Given instruction 1 ▸
Name every person or fictional character mentioned in the book recommendation comments, in the order they first appear.
Given instruction 2 ▸
Quote the book recommendation comments word for word, starting at the words "Right now I'm" and stopping after "both quite excellent.".

Text passage ▸

════════════════════

Right now I'm reading Raymond Chandler, who is phenominal. Philip Marlowe doesn't really change, exactly, but Chandler's use of language and his plotting structure are too good to skip, you should definately read at least one of his novels if you haven't already. (I'm not sure that reading three in a row as I have done is exactly the thing to do - it sort of gets into your brain). But definitely pick up one of them - "The Lady in the Lake" or "The Long Goodbye" are both quite excellent.
*waves* I friended you a bit ago and was too shy to admit it or anything, but since I'm currently mystery novel woman, I couldn't let a cry for help pass unanswered (or something).
(no subject)
9/5/07 03:37 (UTC)c) Okay, so I'm stretching your definition of "mystery" here a bit...but someone already took my Sayers rec. :) If you haven't read Lois McMaster Bujold's Miles Vorkosigan series, you are missing out. It's billed as scifi, but I honestly see a lot of influence by Sayers in her novels. They're very character-based and deal with socio-political stuff just as much if not more than traditional space opera-type scifi. Miles is one of my all-time favorite fictional people ever (right up there with Fraser, so I'm talking high praise here), and the rest of Bujold's characters just sparkle. If you want a nice, long series of books that work together for relationship and character development but also stand on their own, you can't go wrong with this series. And there are elements of mystery novels to quite a few; some I would even classify as straight-up mysteries with a scifi twist. To sum up: they're totally awesome, you should read them, the end.

════════════════════

Dataset extract ▸
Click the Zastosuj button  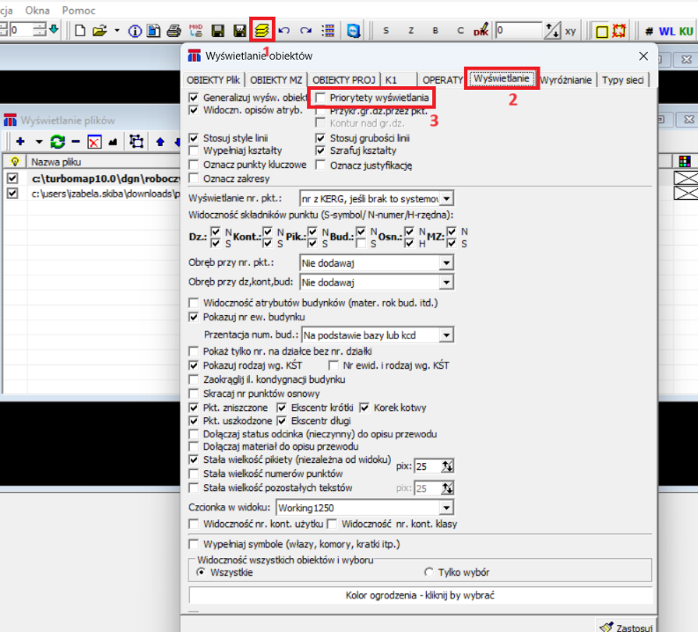click(x=625, y=626)
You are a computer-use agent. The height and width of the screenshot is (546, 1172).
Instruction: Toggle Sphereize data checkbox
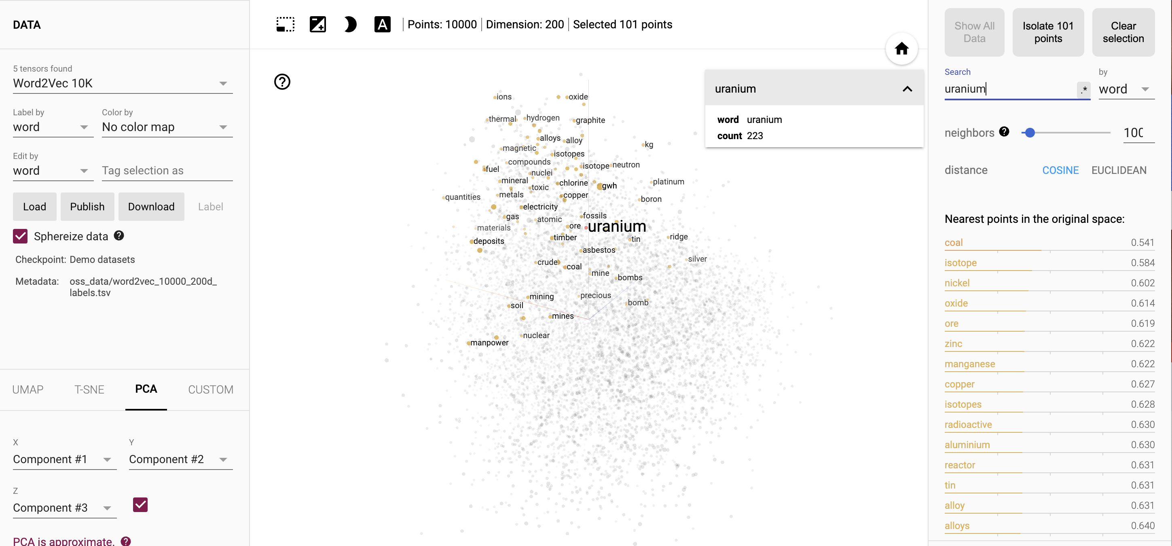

════════════════════

Exercise solution 1 ▸
Raymond Chandler, Philip Marlowe, Sayers, Lois McMaster Bujold, Miles Vorkosigan, Fraser

Exercise solution 2 ▸
Right now I'm reading Raymond Chandler, who is phenominal. Philip Marlowe doesn't really change, exactly, but Chandler's use of language and his plotting structure are too good to skip, you should definately read at least one of his novels if you haven't already. (I'm not sure that reading three in a row as I have done is exactly the thing to do - it sort of gets into your brain). But definitely pick up one of them - "The Lady in the Lake" or "The Long Goodbye" are both quite excellent.